The reason SGA is so opaque and its funding system so obtuse is to distract from its real mission — to serve as a stipend for its executives. Executive salaries went unchanged during the recent budget cuts, despite being far higher than what senators made. Combined, the fourteen individuals in upper leadership who receive compensation from SGA make $8,280 a year. Some say these salaries are justified based on the time commitment required to be in upper leadership, which is on par with other campus jobs. That argument does not hold water, though, because student government does not need to be a job.
At the most basic level, SGA is two things: a budget office for student organizations and a hobbyist group for government enthusiasts. Both of these missions can be accomplished easily, and yet SGA chooses to make them difficult with innumerable rules, regulations and restrictions. It is difficult to undo that choice because that is the way it has always been.
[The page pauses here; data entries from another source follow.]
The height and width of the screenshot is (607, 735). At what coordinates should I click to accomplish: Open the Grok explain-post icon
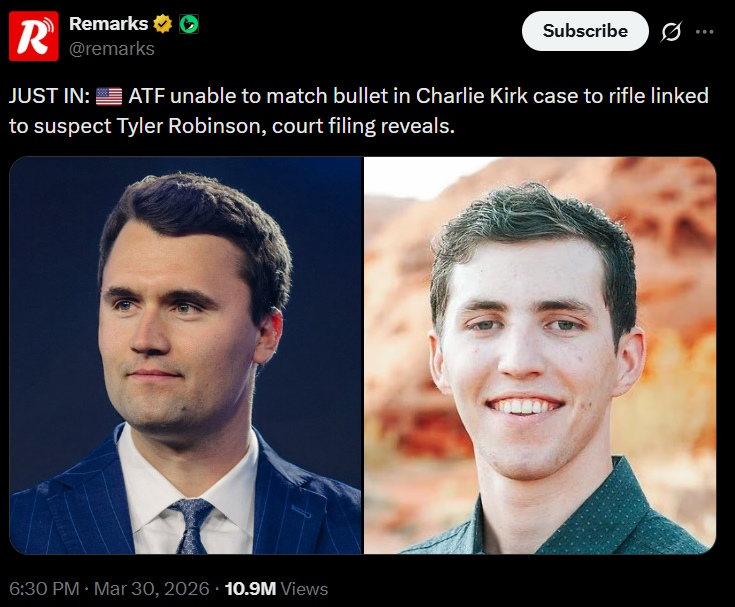point(671,32)
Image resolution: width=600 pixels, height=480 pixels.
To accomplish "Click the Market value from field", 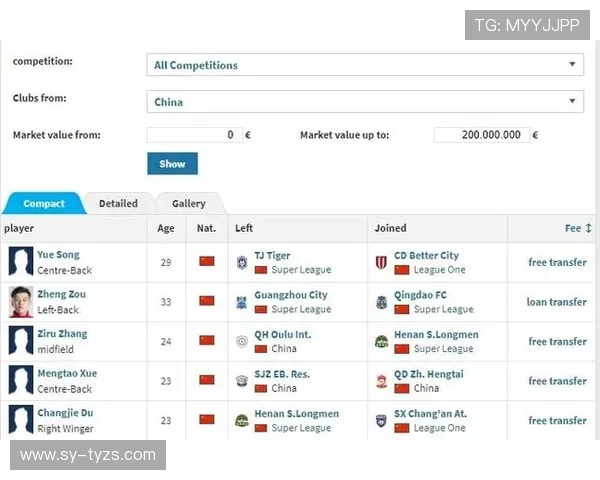I will (194, 135).
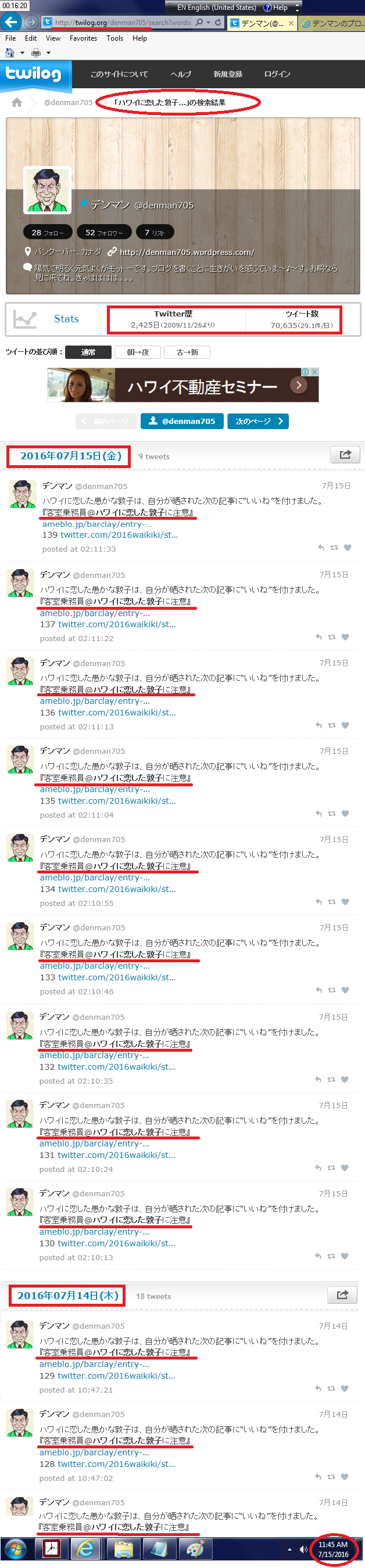Open the Tools menu

(x=114, y=38)
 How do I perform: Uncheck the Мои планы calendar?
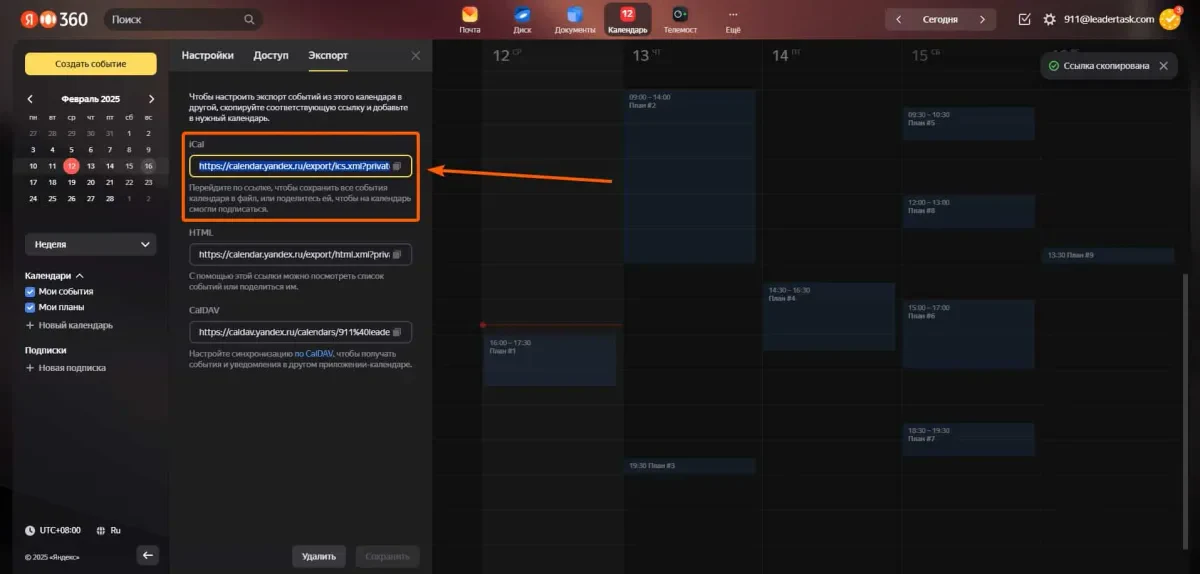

Now that senators do not get paid, the only people who benefit from the SGA flywheel anymore are the student body’s executives, whose needlessly taxing jobs earn them thousands of dollars each. And yet, no group seems poised to transform SGA anytime soon: senators are stuck in their own bureaucracy, the executives are perfectly happy to get paid and regular students do not care enough to organize a referendum, which is something any person in the student body can do, by the way. It seems, then, that clubs will continue to go underfunded and that SGA will remain out of touch with students. The incoming executive team is not inheriting a coherent government system so much as a thought experiment gone awry.